A Data Quality Riot Act

As the son of a former Marine Chief Warrant Officer (CW2) I have not only seen the occasional riot act being doled out to my brother; I have been on the receiving end of a few myself.  I have discovered that in order for your data quality initiatives to be successful you need someone who is willing to play the role of drill sergeant on occasion. There are going to be occasions where someone needs to take control when a business process or system provides the latitude to introduce bad data into the environment. This person is going to need to motivated and passionate about rooting out bad data and the processes that allow it to be introduced.

Recently I received an email from a business analyst inquiring about a discrepancy in the between the operational system and the analytical application that his team had recently distributed across the enterprise. The discrepancy was that a name change in the operational system was not being reflected in the analytical application. At the surface, this seemed fairly benign.

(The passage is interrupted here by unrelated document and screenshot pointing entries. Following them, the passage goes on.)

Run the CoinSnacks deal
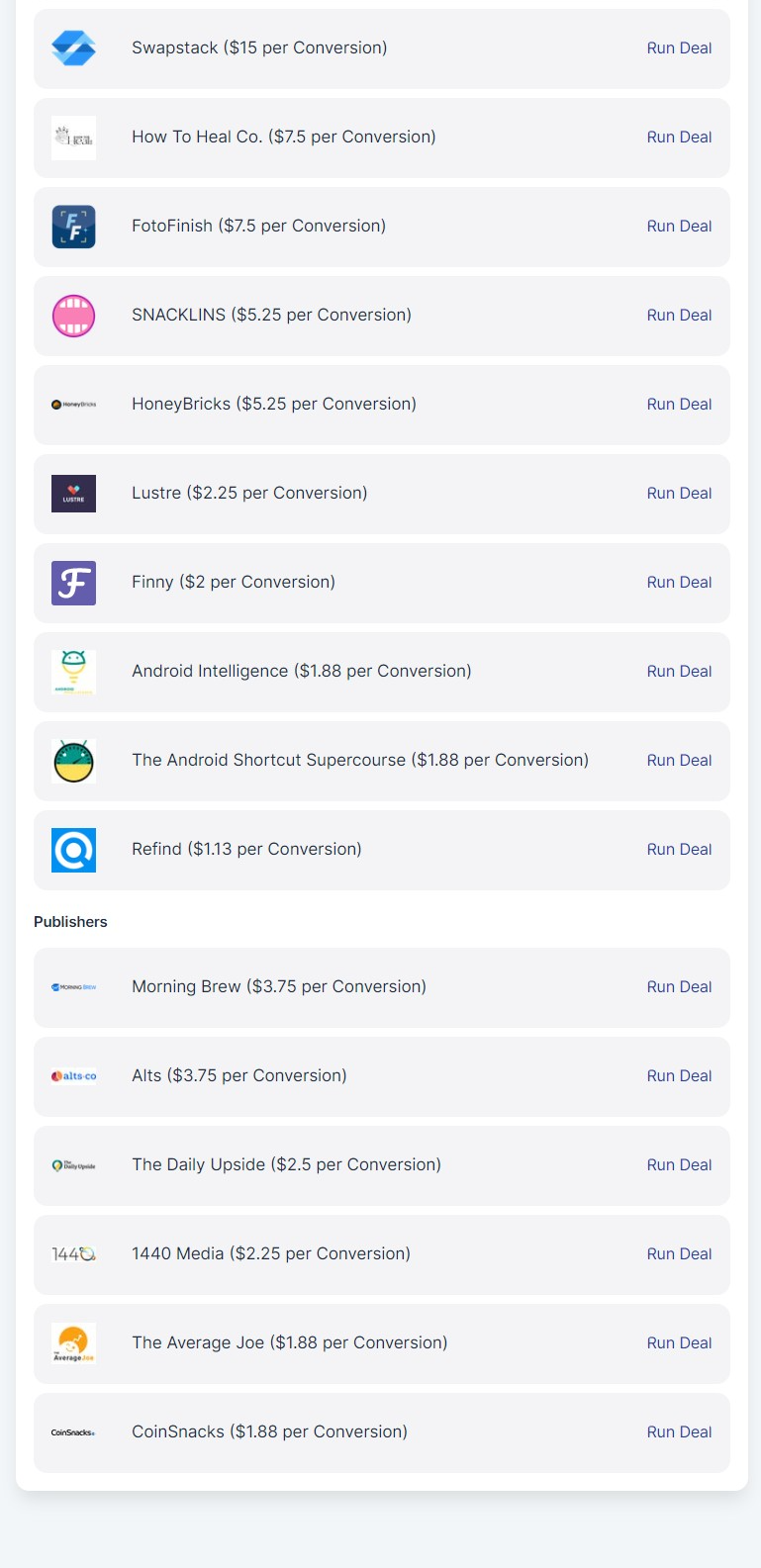761x1568 pixels. pyautogui.click(x=679, y=1432)
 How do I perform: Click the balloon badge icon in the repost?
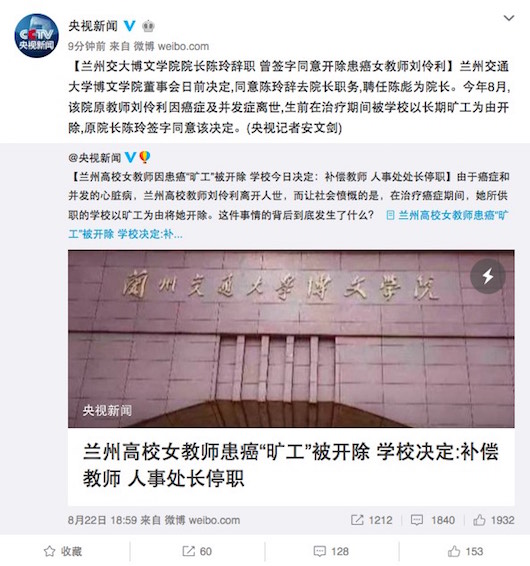point(144,157)
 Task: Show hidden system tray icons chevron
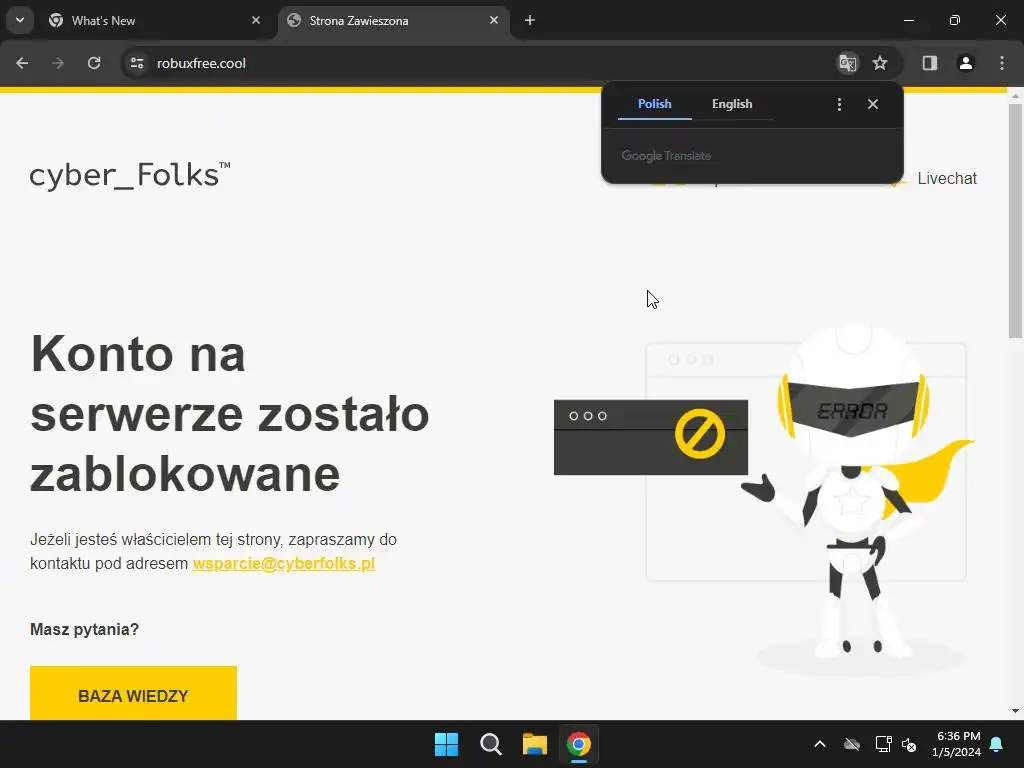point(820,744)
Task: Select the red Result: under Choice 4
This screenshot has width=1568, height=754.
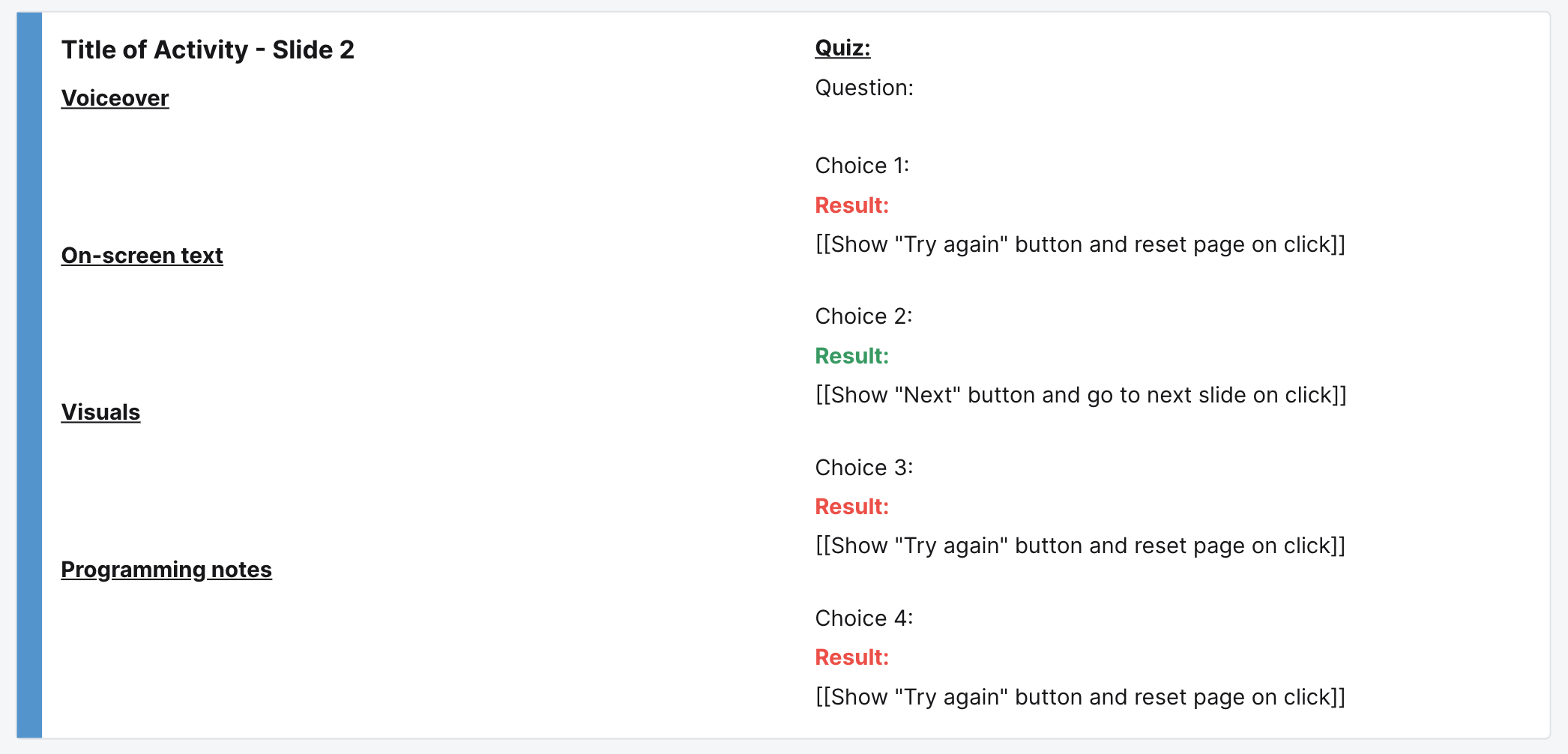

We took a look at the table responsible for this particular entity the table below depicts what was discovered.

Id First Name Last Name Employee Id User Id
10087632 Olivia Johnson 257303 johnsono
10108465 Olivia Matthews 0257303 matthews

Since this table behaves as a Type 4 slowly changing dimension, an update of the last name and user id would have simply move the original record to an audit table and introduced a new record with the correct last name. Instead, a new record was created not only introducing a new surrogate key for the same person but the unique constraint on the employee id was bypassed by inserting a leading zero into the field.  This had to have been done by a user who was not properly trained on handling employee name changes in the operational system. A well written email can prevent this from happening again. The user could even be instructed to go back in to the system, delete the new record, and update the existing record properly. But that was not the case.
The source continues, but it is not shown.